I always had mixed feeling about Acroyoga. It was a love & hate relationship.
Sometimes, my passion for Acroyoga felt more like an addiction.
Primary attraction to Acroyoga was more instinctive. As a young, fit woman who’s into body work, I was intrigued by the beauty and the strength of the practice. And I enjoyed so much discovering my strength. Witnessing my self being able to do things that I never thought I could, gave me enormous amount of confidence. In a physical realm, I felt proud of my self and my body.
Acroyoga gave me physical challenge and the improvement was promising and fun was guaranteed.
As it’s a practice that is based on trust and communication that at least one or more person is involved, Acroyoga often acted as a trigger of a deep buried emotion or unconscious defense mechanism. After the first few years, the fact that Acroyoga was a such a trigger, became more dominant attractive points of Acroyoga for me. Nicolas were often asking me why I’m not quitting this practice when it seems that Acroyoga brings a lot of pain and struggles to me.
Acroyoga helped me to see how we’re all interconnected. And I was not able to see this in a loving ‘we are all one’ but more like ‘we are not an independant being. We are absolutely dependant, dame it!’. I fought and fought. what I discovered at the end this fighting was jealousy, greed, competitiveness, anger towards my self, finding my self not good enough, difficulty to ask what i need, difficulty to communicate what I truly feel.
It’s only this year that I finally gave up my ideal self and accepted that I have jealousy, greed, competitiveness and anger… Eventually I was learning to even love them because they teaches me so much. I felt bigger by accepting that they are part of me than trying to get rid of them from me.
I realised that everything that I emphasized in my teaching through Acroyoga, “trust, community & connection”, they were such a important key issues to be shared, because those were exactly what I have forgotten as an inter-connected being and that now I am devoted to embody.

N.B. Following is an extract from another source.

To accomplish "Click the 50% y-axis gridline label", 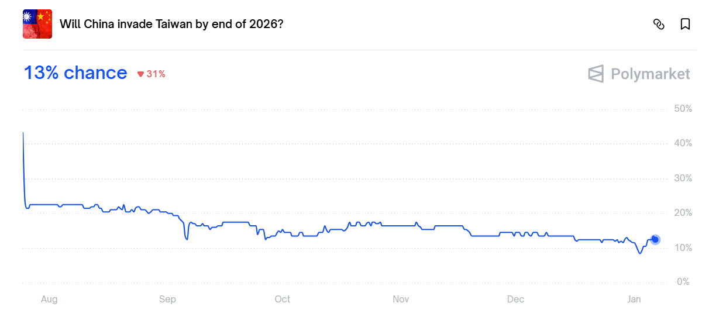I will pos(683,109).
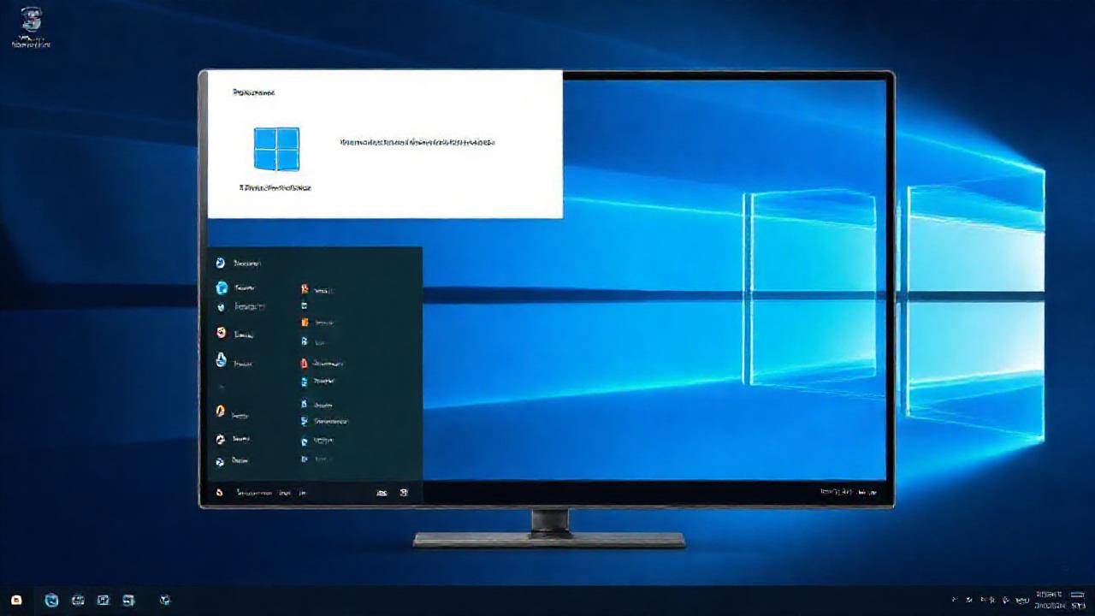This screenshot has width=1095, height=616.
Task: Open the Settings entry in the Start menu rail
Action: (x=220, y=439)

When I see Acroyoga as a personal practice to grow my skills and gain confidence, the focus is on my individual success.
If I see Acroyoga merely as a method to be with another human being and discovering our selves as relationship being, the focus changes to communication and how to bring more harmony between two or more human beings.
Finally I found the Yoga in Acroyoga.
So what happened in the immersion in Taiwan that made me look back all this?

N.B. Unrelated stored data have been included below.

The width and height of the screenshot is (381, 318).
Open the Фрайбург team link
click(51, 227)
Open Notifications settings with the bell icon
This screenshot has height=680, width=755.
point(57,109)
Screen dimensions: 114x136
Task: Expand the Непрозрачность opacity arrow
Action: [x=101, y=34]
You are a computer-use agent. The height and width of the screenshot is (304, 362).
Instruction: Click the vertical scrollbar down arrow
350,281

During the Immersion, each day, I witnessed how all of us open up our selves more and allow us to give and receive. Realising everyone is unique human being and we all learn something from each other. Meaning that me, you, she or him have something unique and beautiful to offer to people.
Our eyes changed, Our faces changed, Our voices changed day by day…
I see the true power of Acroyoga.
The magic is not in the muscle. The magic is in the trust…
The last day, in the final group sharing, one of the participants said “ I didn’t learn anything new but I was reminded something that I’ve forgotten. And it is to listen. Just listen…”
I was crying. It was so beautiful. What we have created in 4 days was a space where everyone can slowly drop their mask and show them selves and allow them selves to be vulnerable. It gives me hope. It gives me encouragement that what we are doing here brings a real positive effect in this world.
And this experience only pushes me to be even more vulnerable, more true to my self, more acceptance to as it is…
I feel extremely thankful for this experience, this path and this family…
Right now, I feel I have a heart that is big enough to share with everyone in the world.